▸ **Work to be completed**:
Take every line from the records below that includes the word "agent".

Records from a data source
::::
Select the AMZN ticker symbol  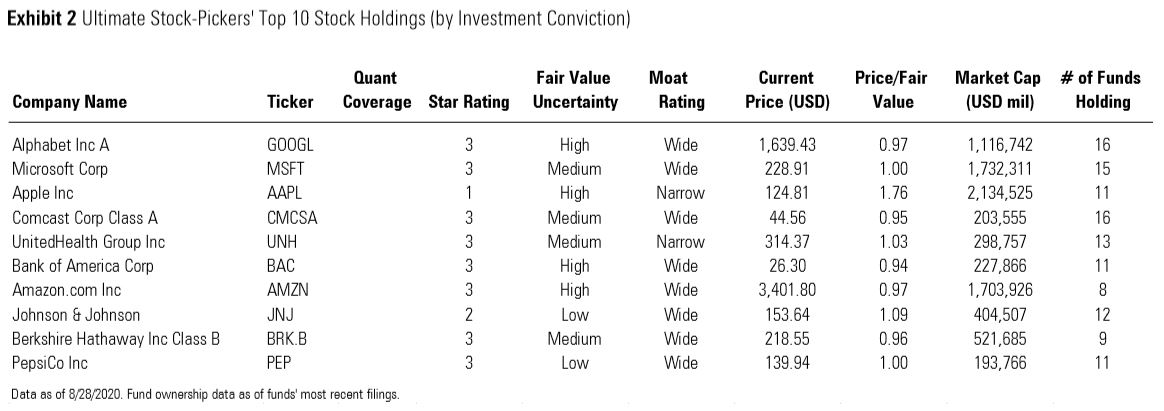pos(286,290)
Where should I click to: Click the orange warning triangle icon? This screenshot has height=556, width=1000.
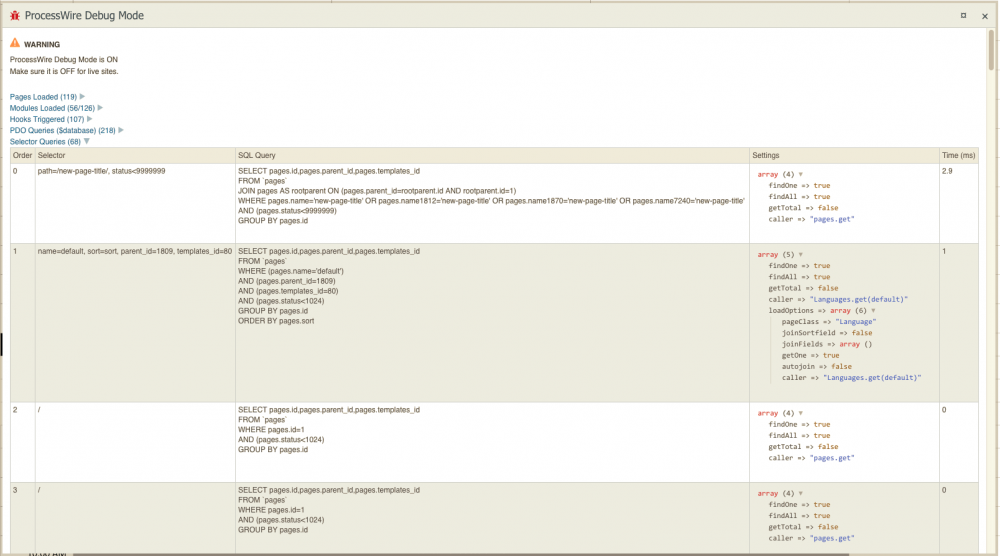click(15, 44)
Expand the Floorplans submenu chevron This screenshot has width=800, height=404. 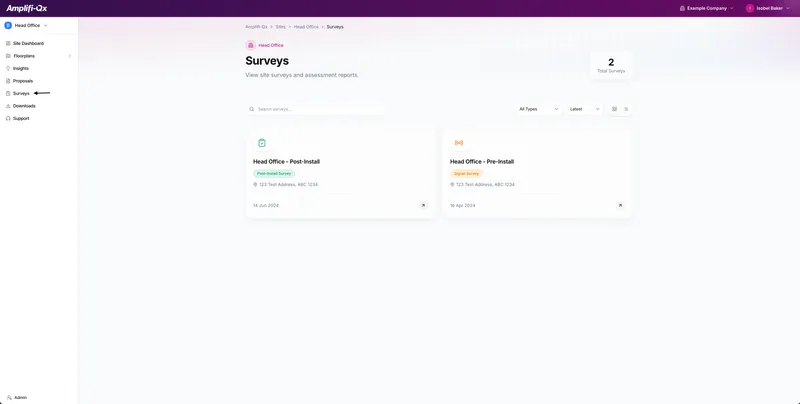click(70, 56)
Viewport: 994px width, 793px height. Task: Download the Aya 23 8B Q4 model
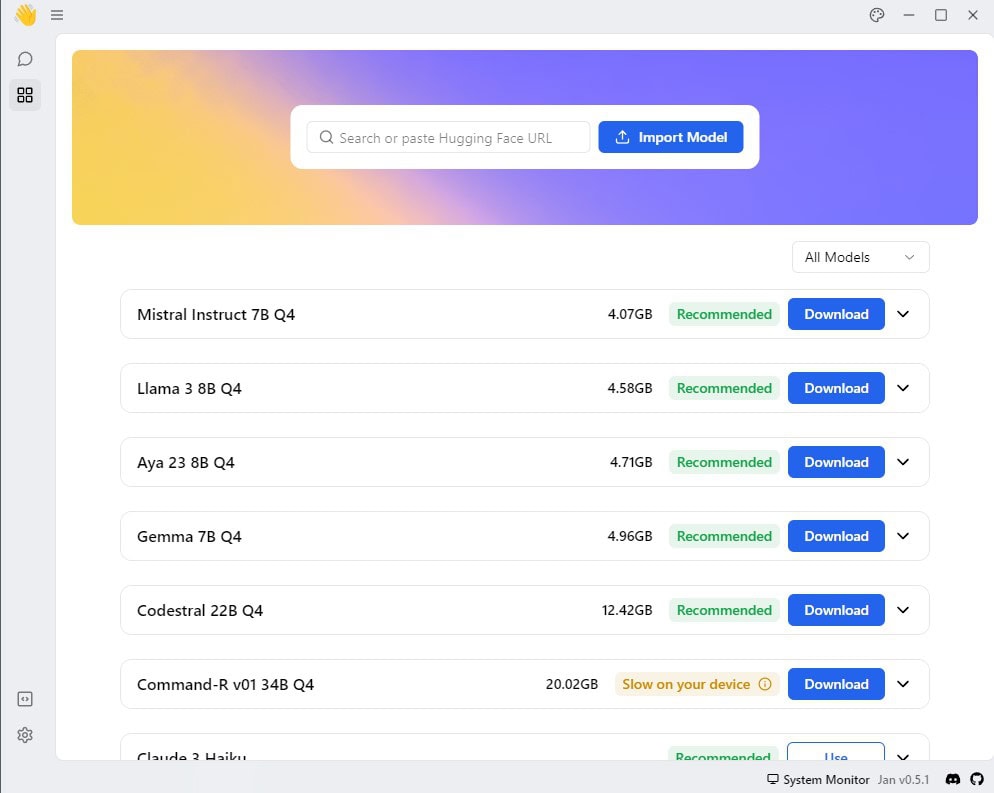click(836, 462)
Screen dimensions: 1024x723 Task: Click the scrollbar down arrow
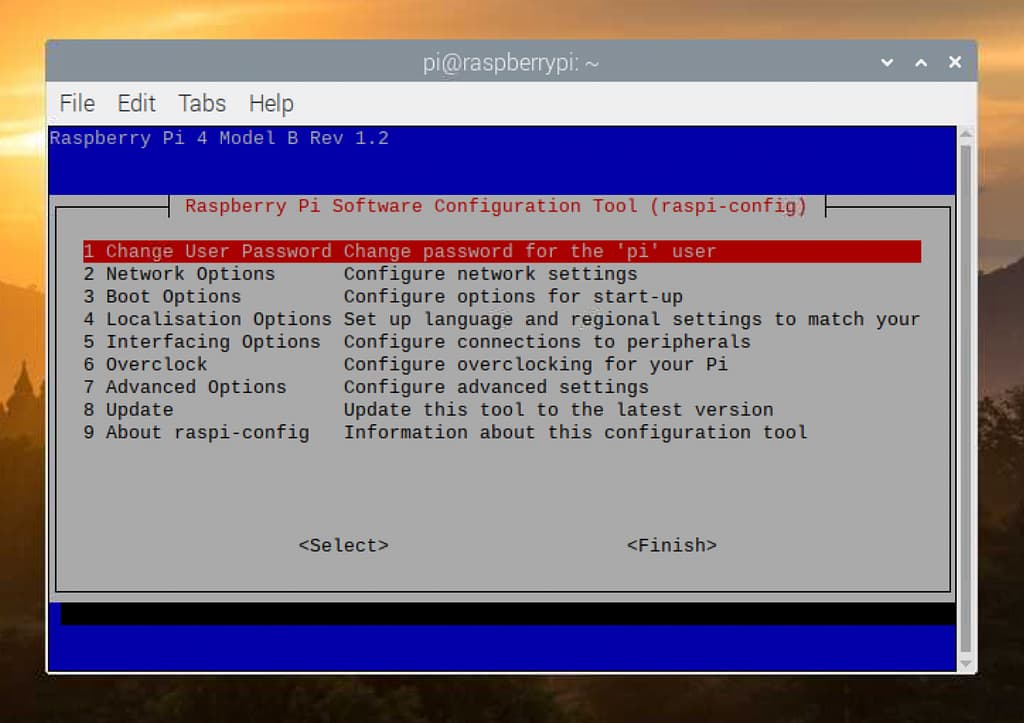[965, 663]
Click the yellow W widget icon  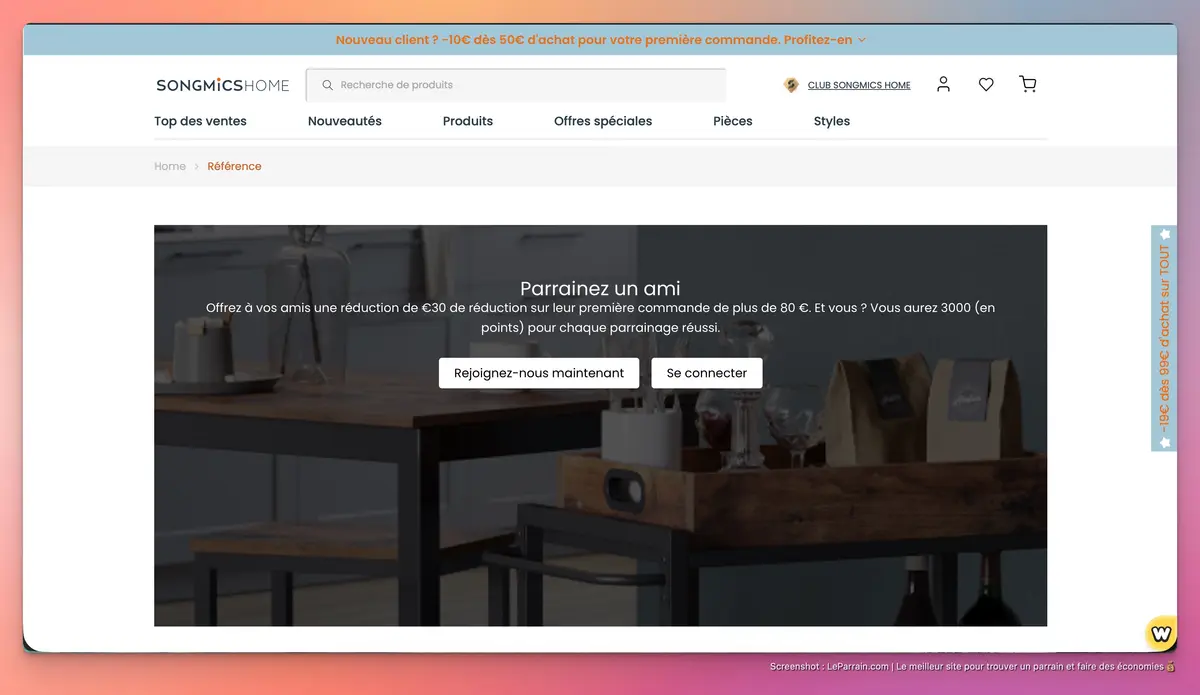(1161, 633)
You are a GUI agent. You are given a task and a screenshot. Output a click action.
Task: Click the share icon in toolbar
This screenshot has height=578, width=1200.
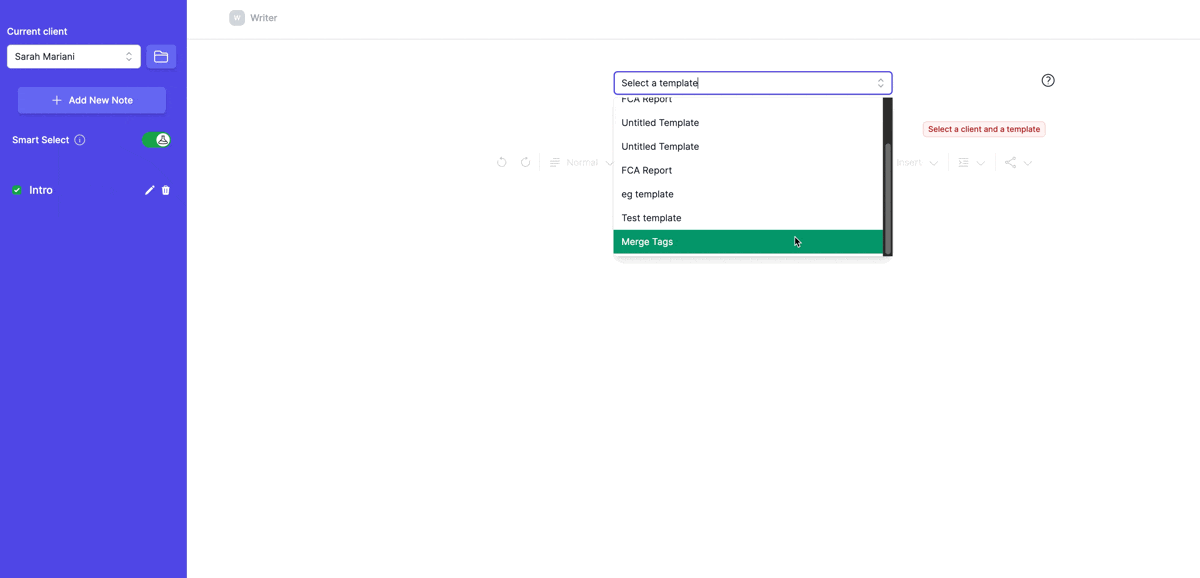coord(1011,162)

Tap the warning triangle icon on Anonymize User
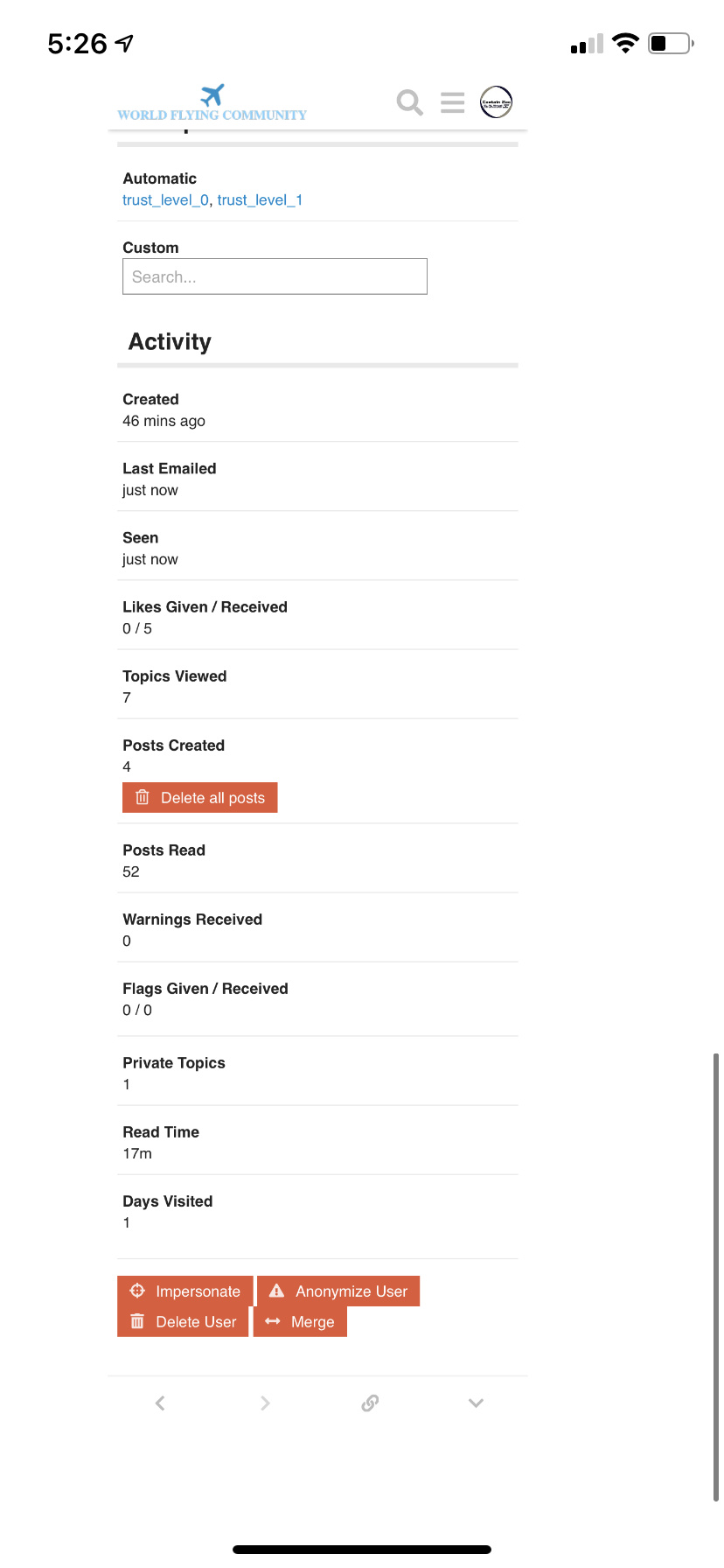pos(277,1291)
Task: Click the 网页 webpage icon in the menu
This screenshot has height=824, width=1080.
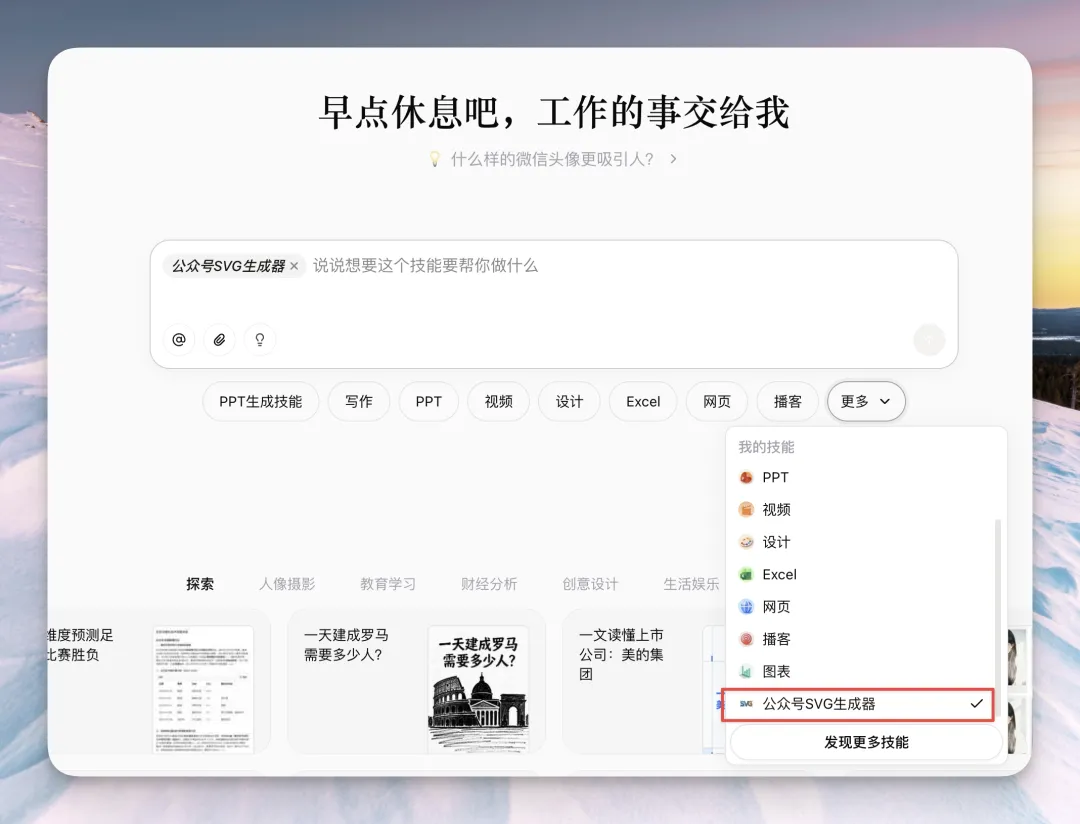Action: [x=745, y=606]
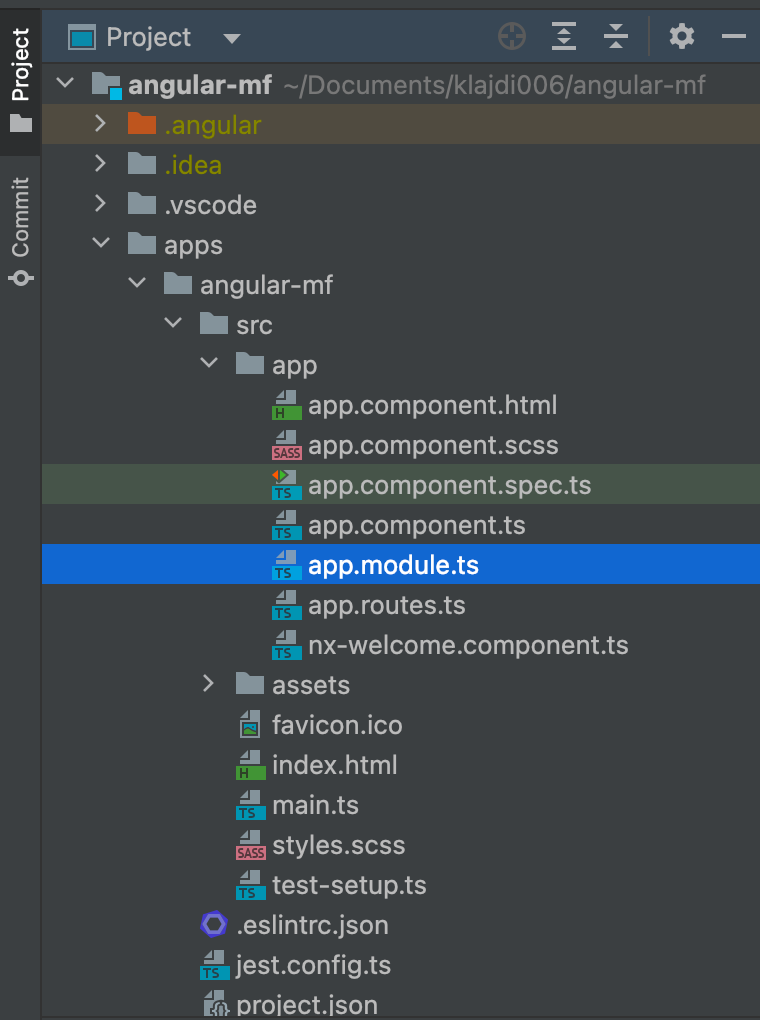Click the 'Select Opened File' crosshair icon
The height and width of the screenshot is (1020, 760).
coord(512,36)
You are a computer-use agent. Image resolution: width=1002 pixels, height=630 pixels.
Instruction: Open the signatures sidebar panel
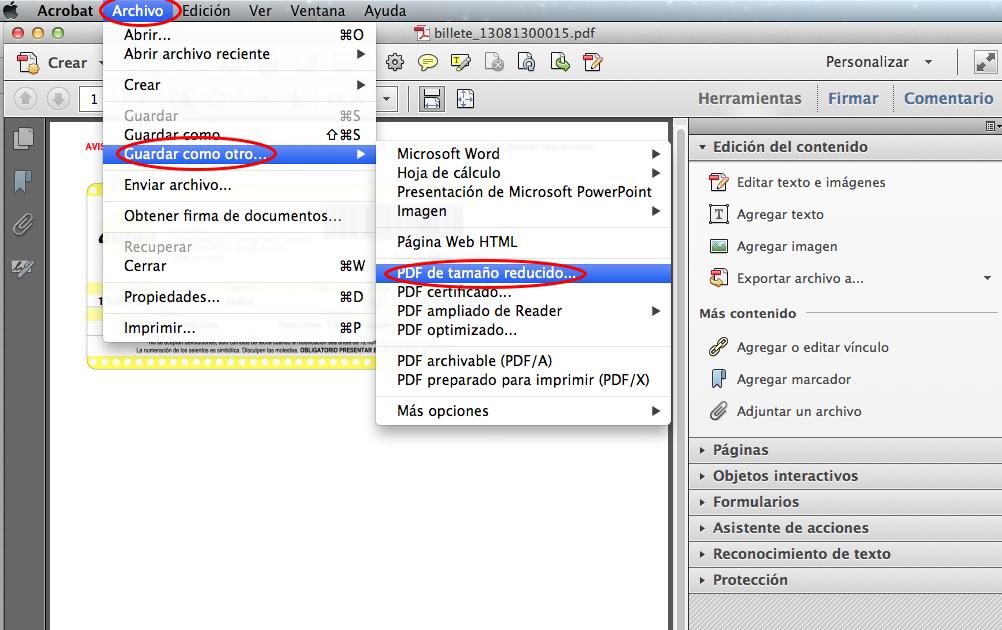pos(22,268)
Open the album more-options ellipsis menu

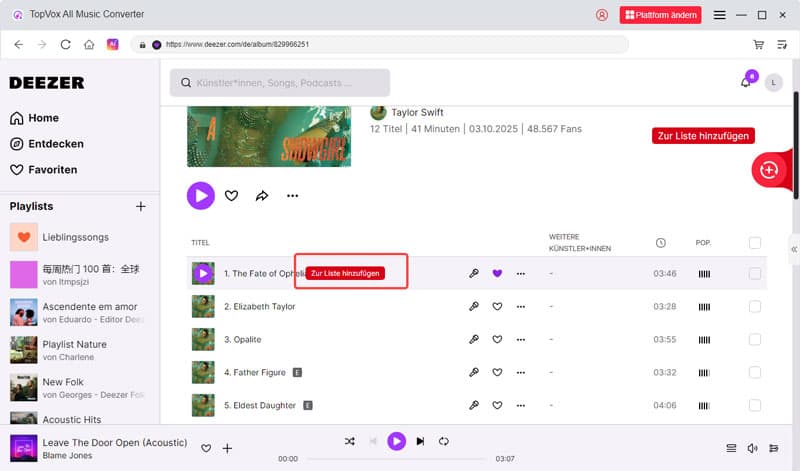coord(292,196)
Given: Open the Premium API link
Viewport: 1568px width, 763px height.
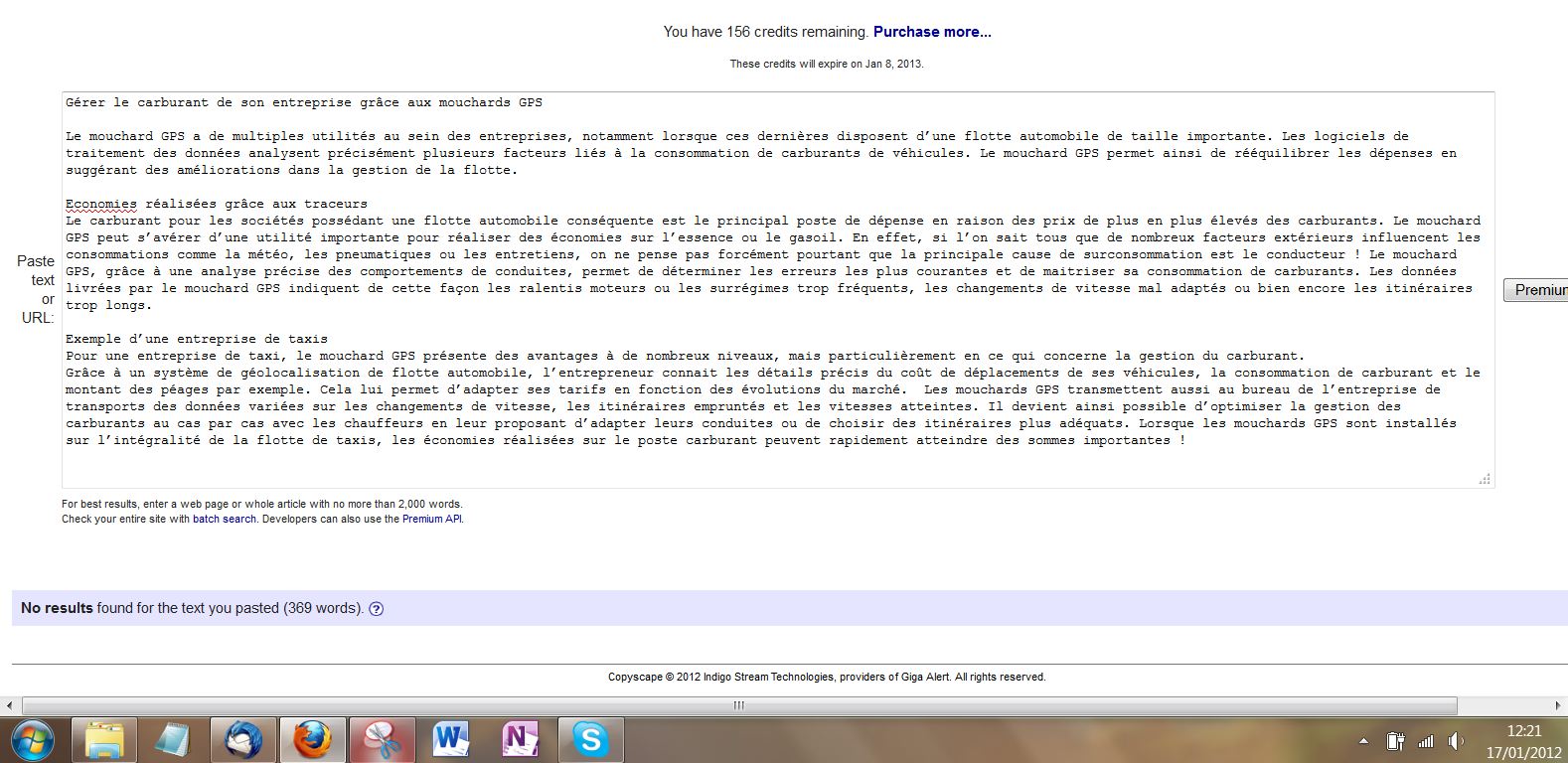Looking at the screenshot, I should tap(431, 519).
::::
▸ **Exercise solution**:
You are a GUI agent. You are given a task and a screenshot. Output a click action.
You are a computer-use agent. Image resolution: width=1002 pixels, height=630 pixels.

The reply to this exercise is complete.